▶ [Goal]: Reproduce the stretch of material below from the line containing "At what coordinates" through the line containing "click(872, 95)", including both of those lines. Leave the pictures out.

▶ [Dataset records]:
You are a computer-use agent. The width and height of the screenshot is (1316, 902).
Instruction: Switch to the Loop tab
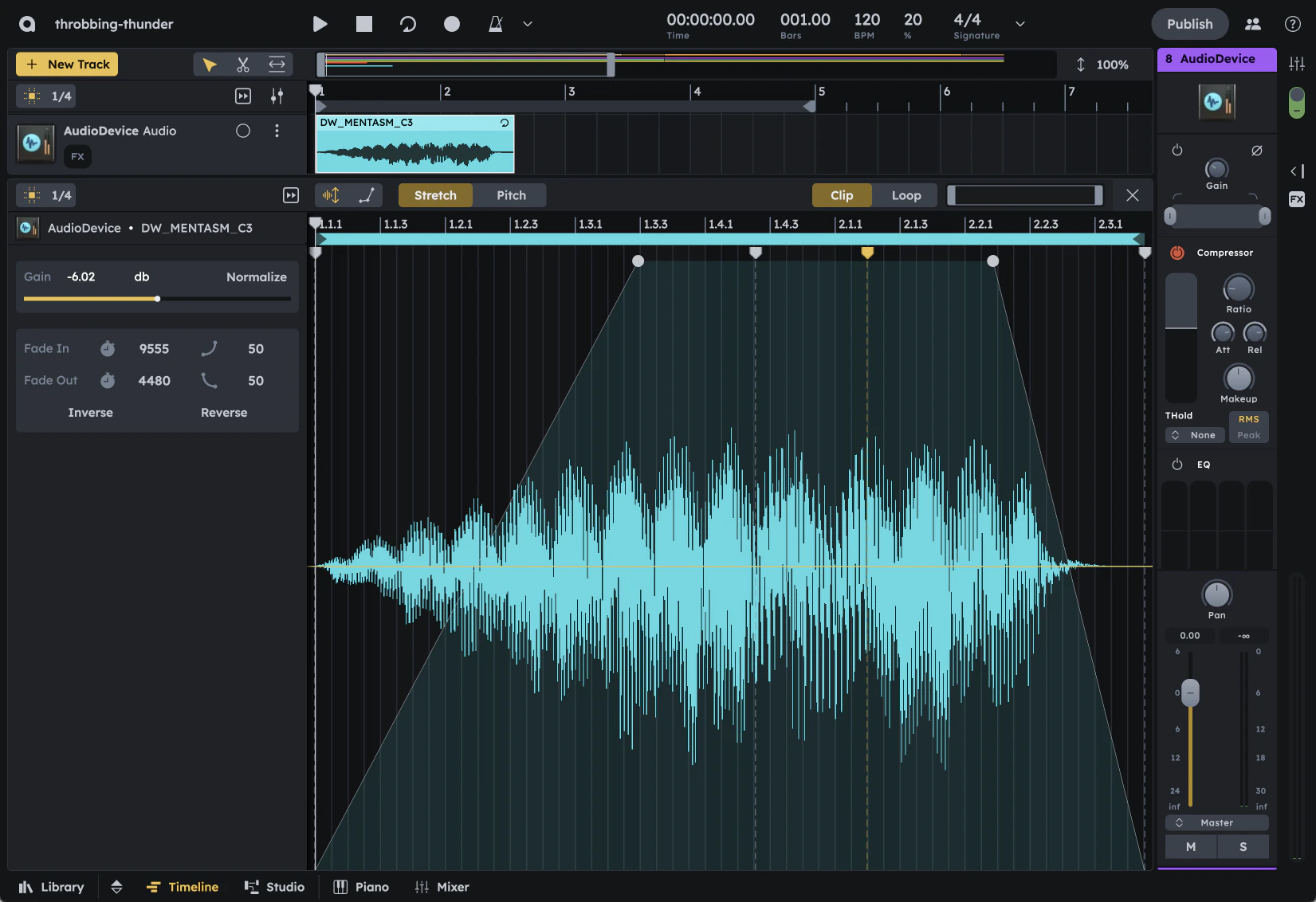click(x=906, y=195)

* * *

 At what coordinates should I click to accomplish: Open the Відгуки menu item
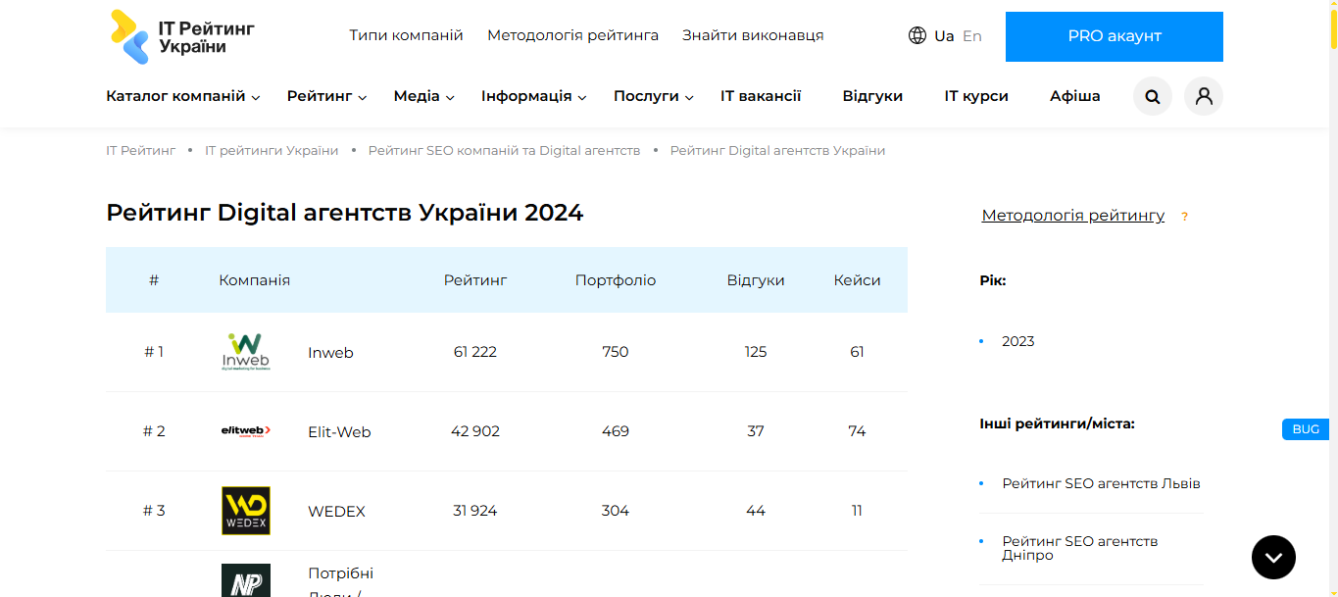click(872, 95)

▶ [Final answer]:
 At what coordinates should I click to accomplish: Open the Відгуки menu item
click(872, 95)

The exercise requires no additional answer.